TDT NFL Power Rankings No. 28: Los Angeles Rams

Jeff Fisher is out. Can the LA Rams change their fate under Sean McVay?

It’s been 13 seasons since the Rams made the playoffs. Now, entering their second season of the new era in Los Angeles, they are looking to break that streak. Not that it will be an easy task though, because the NFC West is tough, not to mention the rest of the conference. The Rams fired Jeff Fisher and brought in Sean McVay as their new head coach. The team has struggled with consistency over the past several seasons, but hope to get back on track with a new coach in the fold. But, are a few personnel changes enough to make the Rams a better football team?

What I Like: There is a great amount of potential on both sides of the ball. The Rams have some young talent on offense, which McVay may be able to work magic with, given his track record as a coordinator. Jared Goff, who LA drafted at No. 1 overall a year ago, is still a work in progress, but the team is hoping he’ll take a leap in year 2. The skill positions also have a chance to develop in the new system. With Todd Gurley at running back and a young receiving corps featuring Tavon Austin, Robert Woods, Pharoh Cooper and Cooper Kupp, the Rams should be able to do some nice things this year on that side of the ball.

What I Hate: While the front seven of the Rams is one of their team strengths, the secondary gives me a little cause for pause. Trumaine Johnson is the best cornerback on the roster currently, but that’s not saying much, as he was rather subpar last season. Behind him, are even more questions and concerns. E.J. Gaines has been injury prone over the past couple seasons. They added Kayvon Webster, who is far from a starting caliber corner. Safety T.J. McDonald is gone, so they may need to move Lamarcus Joyner there, leaving the nickel back role for Nickell Robey-Coleman, who is undersized.

Bill Greenblatt/UPI

Offensive MVP: RB Todd Gurley Gurley’s production took a step back in 2016, after he rushed for more than 1,000 yards and 10 touchdowns in his rookie campaign. McVay is bringing along with him a zone run blocking scheme, which will be a bit of an adjustment for Gurley. However, he’s an extremely gifted player so that shouldn’t be a problem for him. He averaged a lackluster 3.2 yards per carry last season, but with a semi-improved offensive line, he should be in for a bounce back year.

Defensive MVP: DT Aaron Donald Donald is quickly becoming one of the most dominant defensive players in the NFL. Last season, he registered 47 total tackles and an impressive eight sacks from his interior defensive line position. His combination of brute strength and power, and his deceptive quickness have turned Donald into an unstoppable force and immovable object. The addition of Wade Phillips as the defensive coordinator should only make him an even better player.

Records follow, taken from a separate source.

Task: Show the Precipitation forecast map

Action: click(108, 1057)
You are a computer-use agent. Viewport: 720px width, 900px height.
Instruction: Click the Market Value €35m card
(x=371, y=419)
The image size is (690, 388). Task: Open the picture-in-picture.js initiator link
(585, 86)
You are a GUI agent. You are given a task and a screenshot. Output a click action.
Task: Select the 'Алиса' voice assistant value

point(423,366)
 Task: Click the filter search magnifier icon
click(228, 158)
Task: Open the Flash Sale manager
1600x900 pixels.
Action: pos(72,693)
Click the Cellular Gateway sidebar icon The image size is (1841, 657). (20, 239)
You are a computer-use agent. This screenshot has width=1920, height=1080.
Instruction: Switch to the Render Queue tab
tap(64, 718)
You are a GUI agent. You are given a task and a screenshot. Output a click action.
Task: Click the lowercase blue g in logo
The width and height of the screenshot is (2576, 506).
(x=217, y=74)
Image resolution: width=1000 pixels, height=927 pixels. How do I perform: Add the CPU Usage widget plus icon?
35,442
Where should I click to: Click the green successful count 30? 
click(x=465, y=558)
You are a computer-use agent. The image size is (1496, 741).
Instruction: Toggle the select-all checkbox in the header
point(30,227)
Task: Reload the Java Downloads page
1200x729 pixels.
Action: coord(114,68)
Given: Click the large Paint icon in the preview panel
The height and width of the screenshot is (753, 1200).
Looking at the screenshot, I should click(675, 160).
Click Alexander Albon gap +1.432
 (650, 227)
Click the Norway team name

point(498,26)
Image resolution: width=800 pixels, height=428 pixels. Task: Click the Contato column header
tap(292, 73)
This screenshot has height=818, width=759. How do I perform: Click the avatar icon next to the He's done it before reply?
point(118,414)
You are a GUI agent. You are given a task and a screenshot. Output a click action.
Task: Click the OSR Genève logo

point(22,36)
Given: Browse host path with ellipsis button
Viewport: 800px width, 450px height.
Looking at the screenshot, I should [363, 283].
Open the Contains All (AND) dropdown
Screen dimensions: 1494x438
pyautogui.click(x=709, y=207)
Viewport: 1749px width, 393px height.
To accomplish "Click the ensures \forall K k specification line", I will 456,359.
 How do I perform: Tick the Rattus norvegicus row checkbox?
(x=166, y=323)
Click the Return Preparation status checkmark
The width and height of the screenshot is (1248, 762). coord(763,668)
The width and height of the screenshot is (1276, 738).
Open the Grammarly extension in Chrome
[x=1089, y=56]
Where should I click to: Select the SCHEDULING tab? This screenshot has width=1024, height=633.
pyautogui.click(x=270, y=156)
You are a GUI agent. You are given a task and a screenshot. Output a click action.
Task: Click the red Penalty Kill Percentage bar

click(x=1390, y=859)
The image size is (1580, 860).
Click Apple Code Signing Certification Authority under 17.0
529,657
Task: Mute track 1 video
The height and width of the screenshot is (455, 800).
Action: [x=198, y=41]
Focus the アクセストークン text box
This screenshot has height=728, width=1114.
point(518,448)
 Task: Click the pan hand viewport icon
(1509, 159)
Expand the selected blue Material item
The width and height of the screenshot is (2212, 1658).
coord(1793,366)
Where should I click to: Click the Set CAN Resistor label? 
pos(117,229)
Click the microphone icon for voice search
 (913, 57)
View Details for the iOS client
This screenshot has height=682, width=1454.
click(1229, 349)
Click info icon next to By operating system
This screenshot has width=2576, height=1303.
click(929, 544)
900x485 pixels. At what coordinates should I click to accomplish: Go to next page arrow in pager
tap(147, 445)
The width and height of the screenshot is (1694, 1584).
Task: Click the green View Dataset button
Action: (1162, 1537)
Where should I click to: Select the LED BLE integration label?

Season Outlook: I’m not 100 percent certain on what the Rams will do this season, but I do know that they are going to miss the postseason once again. Jared Goff needs more time to develop and it’s going to take some time for him to get familiar with the new system and develop a good chemistry with his skill players. The defense will be solid for the most part, but they could struggle mightily against pass-heavy offenses. This could be a really big year for Gurley, but he can’t carry the weight of the Rams on his shoulders. This is an improved team from their 4-12 record last year, but still not ready for that next step.